But Rupert Black’s descendant didn’t feel any great pride as he scrolled through the emails still congratulating him on his three-thousandth win, or his Grand National victory with a mare called Mrs Wilkinson back in April or the 2000 Guineas back in May. He was merely irritated not to have won the Derby earlier in the month.

Nor did he bother to read more emails pouring in to congratulate him on the speech he’d made at Billy Lloyd-Foxe’s memorial service yesterday, a task he’d found harder than winning an Olympic Gold in Los Angeles with a trapped nerve years ago. He had never dreamed how wiped out he would be
by Billy’s death. Billy, his inseparable companion of fifty years, joined at the hip, finishing each other’s jokes, rejoicing in every success.

Rupert looked down at his speech.

‘This was the noblest rider of them all,’ he had told a packed Rutminster Cathedral congregation which had spilled out over the water meadows.
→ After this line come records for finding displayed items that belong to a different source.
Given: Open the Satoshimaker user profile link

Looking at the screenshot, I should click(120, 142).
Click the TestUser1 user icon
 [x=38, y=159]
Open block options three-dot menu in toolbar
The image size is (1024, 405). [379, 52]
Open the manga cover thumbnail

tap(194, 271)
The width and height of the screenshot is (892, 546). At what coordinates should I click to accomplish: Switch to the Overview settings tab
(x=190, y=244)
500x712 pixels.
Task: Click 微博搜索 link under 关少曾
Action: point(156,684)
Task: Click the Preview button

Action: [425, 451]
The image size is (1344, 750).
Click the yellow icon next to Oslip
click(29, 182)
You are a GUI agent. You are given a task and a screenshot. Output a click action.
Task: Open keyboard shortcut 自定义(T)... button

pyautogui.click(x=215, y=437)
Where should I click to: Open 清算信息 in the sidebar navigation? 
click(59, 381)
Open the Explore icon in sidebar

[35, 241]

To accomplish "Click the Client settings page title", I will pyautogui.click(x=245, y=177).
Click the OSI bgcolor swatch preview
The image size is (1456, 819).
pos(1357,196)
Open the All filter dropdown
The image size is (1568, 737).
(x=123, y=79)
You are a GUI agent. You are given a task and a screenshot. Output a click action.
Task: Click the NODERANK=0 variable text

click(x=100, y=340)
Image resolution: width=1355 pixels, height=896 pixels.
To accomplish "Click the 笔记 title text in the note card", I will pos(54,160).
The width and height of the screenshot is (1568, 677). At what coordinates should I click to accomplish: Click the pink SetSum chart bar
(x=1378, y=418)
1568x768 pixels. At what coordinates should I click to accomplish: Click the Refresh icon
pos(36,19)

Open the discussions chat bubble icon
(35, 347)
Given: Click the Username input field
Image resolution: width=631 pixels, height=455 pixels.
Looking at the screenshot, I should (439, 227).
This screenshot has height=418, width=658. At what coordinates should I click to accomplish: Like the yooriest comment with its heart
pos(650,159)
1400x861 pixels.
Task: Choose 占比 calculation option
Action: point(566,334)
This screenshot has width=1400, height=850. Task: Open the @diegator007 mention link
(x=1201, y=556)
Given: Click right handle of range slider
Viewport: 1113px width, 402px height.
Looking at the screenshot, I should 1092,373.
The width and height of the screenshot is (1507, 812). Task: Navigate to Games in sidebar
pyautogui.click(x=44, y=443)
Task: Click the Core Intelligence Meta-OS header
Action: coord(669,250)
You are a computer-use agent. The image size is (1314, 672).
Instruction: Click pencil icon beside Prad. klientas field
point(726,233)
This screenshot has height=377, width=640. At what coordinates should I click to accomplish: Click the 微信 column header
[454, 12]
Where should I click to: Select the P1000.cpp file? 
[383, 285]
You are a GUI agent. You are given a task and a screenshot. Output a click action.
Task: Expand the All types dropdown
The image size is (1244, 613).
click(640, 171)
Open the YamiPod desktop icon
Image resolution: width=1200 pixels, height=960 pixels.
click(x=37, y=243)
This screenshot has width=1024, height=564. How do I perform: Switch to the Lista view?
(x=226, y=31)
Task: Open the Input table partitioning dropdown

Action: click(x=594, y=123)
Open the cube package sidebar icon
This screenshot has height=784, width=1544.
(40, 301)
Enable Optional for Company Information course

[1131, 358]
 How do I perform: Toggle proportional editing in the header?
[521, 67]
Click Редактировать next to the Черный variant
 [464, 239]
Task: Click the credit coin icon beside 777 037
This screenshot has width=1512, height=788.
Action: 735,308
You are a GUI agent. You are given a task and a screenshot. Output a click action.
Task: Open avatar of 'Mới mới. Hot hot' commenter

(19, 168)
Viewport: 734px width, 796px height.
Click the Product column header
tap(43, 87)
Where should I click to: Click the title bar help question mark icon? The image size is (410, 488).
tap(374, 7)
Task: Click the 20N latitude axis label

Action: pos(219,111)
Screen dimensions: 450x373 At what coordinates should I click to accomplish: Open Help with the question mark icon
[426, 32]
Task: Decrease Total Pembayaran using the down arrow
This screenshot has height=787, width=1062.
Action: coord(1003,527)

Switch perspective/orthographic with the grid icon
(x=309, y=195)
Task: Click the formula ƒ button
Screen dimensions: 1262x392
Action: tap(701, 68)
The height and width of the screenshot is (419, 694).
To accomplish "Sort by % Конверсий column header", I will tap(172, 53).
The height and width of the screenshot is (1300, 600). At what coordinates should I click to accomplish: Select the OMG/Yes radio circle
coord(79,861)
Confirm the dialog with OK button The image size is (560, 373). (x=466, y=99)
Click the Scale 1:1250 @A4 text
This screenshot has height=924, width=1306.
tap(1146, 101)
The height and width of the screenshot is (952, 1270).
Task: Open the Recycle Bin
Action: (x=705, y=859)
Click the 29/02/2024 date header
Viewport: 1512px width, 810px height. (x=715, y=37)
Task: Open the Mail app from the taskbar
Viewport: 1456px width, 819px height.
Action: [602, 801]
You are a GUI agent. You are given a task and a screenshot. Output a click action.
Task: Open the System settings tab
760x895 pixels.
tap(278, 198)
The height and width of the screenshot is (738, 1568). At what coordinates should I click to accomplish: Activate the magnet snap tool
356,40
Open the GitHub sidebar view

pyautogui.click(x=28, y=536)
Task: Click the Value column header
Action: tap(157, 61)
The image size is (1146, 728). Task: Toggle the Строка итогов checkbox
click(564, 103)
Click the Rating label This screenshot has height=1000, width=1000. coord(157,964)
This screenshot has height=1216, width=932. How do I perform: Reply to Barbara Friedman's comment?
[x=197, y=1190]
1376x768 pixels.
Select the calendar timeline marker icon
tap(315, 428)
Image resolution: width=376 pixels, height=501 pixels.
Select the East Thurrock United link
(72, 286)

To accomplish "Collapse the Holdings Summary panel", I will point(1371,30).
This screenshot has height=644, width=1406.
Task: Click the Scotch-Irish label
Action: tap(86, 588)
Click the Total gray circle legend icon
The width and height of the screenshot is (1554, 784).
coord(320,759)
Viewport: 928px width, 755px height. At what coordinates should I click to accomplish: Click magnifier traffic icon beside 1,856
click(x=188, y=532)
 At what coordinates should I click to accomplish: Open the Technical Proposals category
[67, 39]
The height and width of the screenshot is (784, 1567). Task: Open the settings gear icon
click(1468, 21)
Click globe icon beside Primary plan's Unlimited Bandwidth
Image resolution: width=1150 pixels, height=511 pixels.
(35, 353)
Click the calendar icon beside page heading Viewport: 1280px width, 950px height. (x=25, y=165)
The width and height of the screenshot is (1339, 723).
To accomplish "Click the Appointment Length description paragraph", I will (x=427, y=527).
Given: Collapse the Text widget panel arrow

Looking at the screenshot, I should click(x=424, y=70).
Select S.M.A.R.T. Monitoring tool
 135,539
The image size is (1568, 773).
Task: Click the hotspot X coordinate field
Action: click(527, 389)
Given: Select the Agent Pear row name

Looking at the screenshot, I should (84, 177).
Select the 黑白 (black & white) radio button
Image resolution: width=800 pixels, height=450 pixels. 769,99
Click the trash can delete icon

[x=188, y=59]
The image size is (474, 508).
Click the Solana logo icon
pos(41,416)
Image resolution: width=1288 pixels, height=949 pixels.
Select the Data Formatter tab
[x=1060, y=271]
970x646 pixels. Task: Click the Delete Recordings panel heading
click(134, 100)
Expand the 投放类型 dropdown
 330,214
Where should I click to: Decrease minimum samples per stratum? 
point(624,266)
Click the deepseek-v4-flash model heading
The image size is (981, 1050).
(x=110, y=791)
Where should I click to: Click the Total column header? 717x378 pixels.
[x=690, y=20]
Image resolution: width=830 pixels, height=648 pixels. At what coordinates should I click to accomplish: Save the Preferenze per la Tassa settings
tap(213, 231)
Then he had regaled them with stories about his and Billy’s antics at prep school and Harrow, hell-raising on the showjumping circuit, fighting for a television franchise, moving on to Billy’s career as equine correspondent for the BBC.

‘Nothing in Billy’s life became him like the leaving of it,’ he had ended. ‘He bore pain and illness with equal fortitude, but the happiest moment of his life came at the end, when his daughter Amber won the Grand National on a little one-eyed mare called Mrs Wilkinson.

‘Billy had an equally marvellous little horse called The Bull on whom he’d won a silver medal. “I hope I see The Bull again,” were his last words. I’m sure Billy’s riding The Bull across the clouds. Lucky heaven, to have both of them.’ Bloody mawkish that, Rupert thought wryly.

The party afterwards, most of which he’d paid for, resulted in him having a blazing row with Billy’s widow Janey, who’d made a drunken and soppy speech, repeatedly quoting the line: ‘That’s the way for Billy and me’, while boasting of the over 3,019 letters of sympathy she had received. She was furious Rupert hadn’t praised her as a wonderful wife.

‘You were a fucking awful wife,’ Rupert had snarled back. ‘Billy’d be alive today if he hadn’t been permanently stressed by you squandering his money and fucking other men.’

This had also resulted in a rare screaming match between Rupert and his wife Taggie, who’d ticked him off before rushing away to comfort Janey.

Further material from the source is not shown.